What if this teaches me something I need? What if the first version does not have to be perfect? What if the conversation I avoid is exactly the one that creates movement? What if the thing I call uncertainty is actually the place where the next version of my life or business is trying to begin?
That is not naive positivity. It is disciplined attention. You are not pretending risk does not exist. You are refusing to let fear write the whole script.
Do this tonight
Tonight, write down three positive what ifs that actually matter to you. Not impressive ones. True ones. The kind that make your chest tighten a little because they still mean something.
What if I let myself want love again?
What if I ask for help with my finances?
What if I apply for the role I keep thinking about?
What if I finally say what I need to say?
What if I stop pretending I am fine with a life that no longer fits?

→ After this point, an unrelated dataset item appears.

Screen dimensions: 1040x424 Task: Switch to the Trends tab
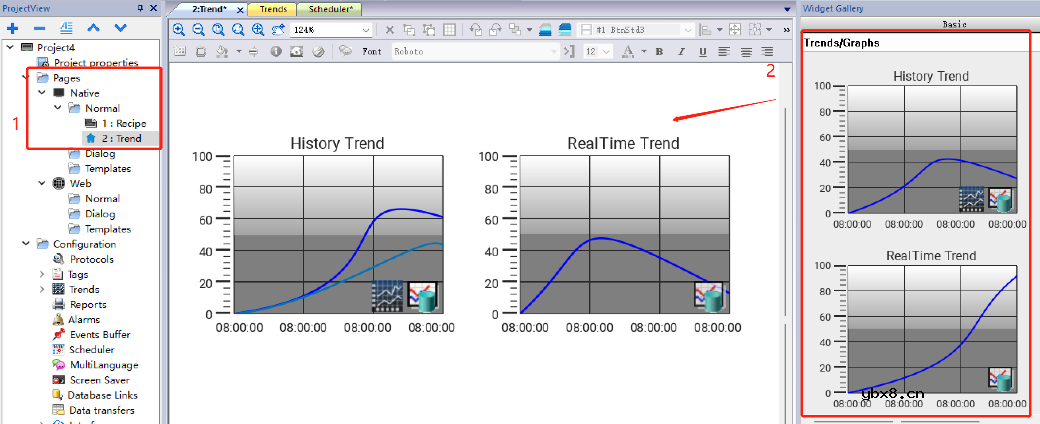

Then pick the smallest action that would make each one one percent more real. Send the message. Open the course page. Put the coffee on the calendar. Write the first email. Ask one person for a call. Do it before your brain starts a committee meeting about it.
And then notice what happens. Not in the world first, but in you. Notice how your chest loosens just a little when you keep a promise to yourself. Notice how one small action creates more dignity than a hundred clever predictions. Notice how uncertainty feels different once you are moving inside it instead of staring at it from the outside.

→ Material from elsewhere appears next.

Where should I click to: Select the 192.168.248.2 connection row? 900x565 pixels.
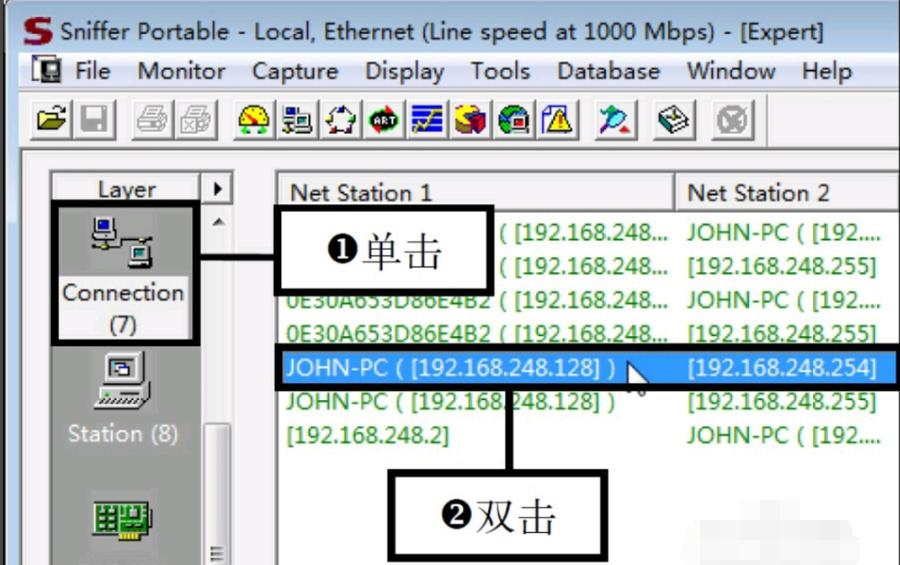coord(586,435)
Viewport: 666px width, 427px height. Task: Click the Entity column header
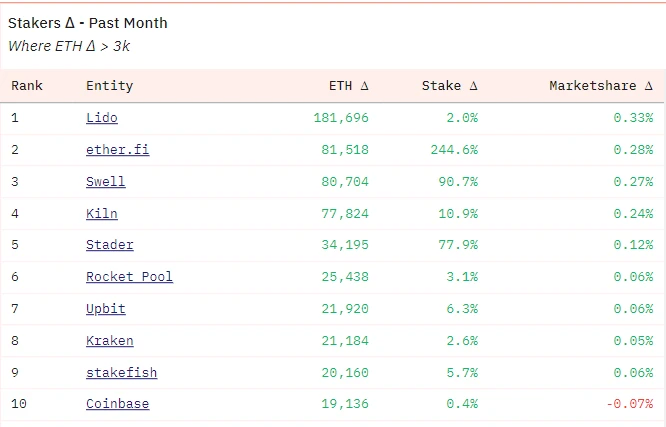pyautogui.click(x=109, y=86)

Conclusion: what if is an invitation
This is how it starts. Not with a cinematic montage of overnight transformation, but with small, honest, brave choices that stack into a life you can actually stand inside. What if is not a threat. It is an invitation. It can lead you into fear, or it can lead you back into movement.
Sometimes the problem is not that you have accepted reality. Sometimes the problem is that you have stopped asking life for anything. You stopped wanting because wanting started to hurt. You stopped trying because trying began to feel like proof that you could fail again. You called it wisdom, but it may have been protection.
So ask again. Want again. Move again. Not dramatically. Not all at once. Just enough to give life something to respond to.
Because uncertainty is not the enemy. Standing still inside uncertainty is.
Answer the what if, and your world begins to move.